» Exercise aim:
Give the rows from the very start down to and including the line containing "Action: pyautogui.click(x=337, y=155)" as a two-column CSV with the headers instruction and click, one line per item. Put its text and its answer each in a single quoted field, with line breaks turned into spaces.

» Supplied material:

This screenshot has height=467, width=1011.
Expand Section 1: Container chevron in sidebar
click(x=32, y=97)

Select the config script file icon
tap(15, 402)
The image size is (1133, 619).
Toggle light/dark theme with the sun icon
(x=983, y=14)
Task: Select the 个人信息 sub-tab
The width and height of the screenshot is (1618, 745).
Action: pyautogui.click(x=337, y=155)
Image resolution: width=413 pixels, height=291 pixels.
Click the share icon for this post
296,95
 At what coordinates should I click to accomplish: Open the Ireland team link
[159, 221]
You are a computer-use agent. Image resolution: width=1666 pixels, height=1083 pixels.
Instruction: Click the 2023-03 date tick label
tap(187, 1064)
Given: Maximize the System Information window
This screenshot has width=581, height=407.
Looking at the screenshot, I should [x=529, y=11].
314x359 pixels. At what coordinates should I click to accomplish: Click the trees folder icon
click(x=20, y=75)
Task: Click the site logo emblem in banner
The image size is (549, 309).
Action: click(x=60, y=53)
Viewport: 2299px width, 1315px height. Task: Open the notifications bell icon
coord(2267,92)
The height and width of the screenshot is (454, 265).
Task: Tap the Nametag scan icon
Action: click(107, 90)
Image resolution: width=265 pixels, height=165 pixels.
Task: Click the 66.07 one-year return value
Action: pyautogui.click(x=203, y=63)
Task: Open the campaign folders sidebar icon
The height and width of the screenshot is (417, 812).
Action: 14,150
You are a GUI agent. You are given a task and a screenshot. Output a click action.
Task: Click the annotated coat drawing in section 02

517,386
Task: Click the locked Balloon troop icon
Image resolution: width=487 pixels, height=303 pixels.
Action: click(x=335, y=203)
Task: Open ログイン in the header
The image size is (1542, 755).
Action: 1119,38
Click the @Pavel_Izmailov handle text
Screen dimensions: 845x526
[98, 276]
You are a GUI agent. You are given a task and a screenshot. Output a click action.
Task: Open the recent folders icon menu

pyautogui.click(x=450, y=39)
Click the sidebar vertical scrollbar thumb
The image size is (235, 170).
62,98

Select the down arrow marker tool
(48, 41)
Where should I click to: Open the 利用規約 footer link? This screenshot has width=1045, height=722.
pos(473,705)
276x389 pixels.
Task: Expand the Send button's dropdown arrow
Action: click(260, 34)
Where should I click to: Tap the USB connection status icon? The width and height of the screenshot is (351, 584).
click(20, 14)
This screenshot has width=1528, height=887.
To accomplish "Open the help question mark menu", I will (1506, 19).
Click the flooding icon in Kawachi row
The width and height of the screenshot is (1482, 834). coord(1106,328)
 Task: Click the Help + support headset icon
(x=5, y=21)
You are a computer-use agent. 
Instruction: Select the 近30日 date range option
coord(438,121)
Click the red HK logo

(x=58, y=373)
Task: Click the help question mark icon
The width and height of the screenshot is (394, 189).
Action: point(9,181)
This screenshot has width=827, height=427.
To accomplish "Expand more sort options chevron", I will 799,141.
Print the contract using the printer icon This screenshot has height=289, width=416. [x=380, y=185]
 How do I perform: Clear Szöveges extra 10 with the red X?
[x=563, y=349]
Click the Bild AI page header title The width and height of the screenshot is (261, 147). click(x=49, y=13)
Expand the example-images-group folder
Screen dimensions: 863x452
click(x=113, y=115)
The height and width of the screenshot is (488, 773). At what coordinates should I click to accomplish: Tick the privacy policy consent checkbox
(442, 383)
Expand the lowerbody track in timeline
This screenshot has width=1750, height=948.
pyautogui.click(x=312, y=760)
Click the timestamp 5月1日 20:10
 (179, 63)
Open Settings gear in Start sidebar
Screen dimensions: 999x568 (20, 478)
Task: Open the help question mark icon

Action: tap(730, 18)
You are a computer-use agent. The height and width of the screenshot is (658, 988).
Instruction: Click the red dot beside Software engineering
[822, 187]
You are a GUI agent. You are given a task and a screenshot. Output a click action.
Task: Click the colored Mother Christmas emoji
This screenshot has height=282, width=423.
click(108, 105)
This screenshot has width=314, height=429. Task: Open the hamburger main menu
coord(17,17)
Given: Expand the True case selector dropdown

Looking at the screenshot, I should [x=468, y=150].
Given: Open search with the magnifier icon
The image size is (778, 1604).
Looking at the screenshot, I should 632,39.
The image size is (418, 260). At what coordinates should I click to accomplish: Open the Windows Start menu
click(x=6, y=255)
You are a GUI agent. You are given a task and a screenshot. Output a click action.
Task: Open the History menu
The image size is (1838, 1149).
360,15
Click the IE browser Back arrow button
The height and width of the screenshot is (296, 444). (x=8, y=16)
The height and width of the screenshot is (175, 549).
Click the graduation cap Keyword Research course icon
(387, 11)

» Completed task:
instruction,click
"This screenshot has height=467, width=1011. Expand Section 1: Container chevron in sidebar","click(x=32, y=97)"
"Select the config script file icon","tap(15, 402)"
"The image size is (1133, 619). Toggle light/dark theme with the sun icon","(x=983, y=14)"
"Task: Select the 个人信息 sub-tab The width and height of the screenshot is (1618, 745).","Action: pyautogui.click(x=337, y=155)"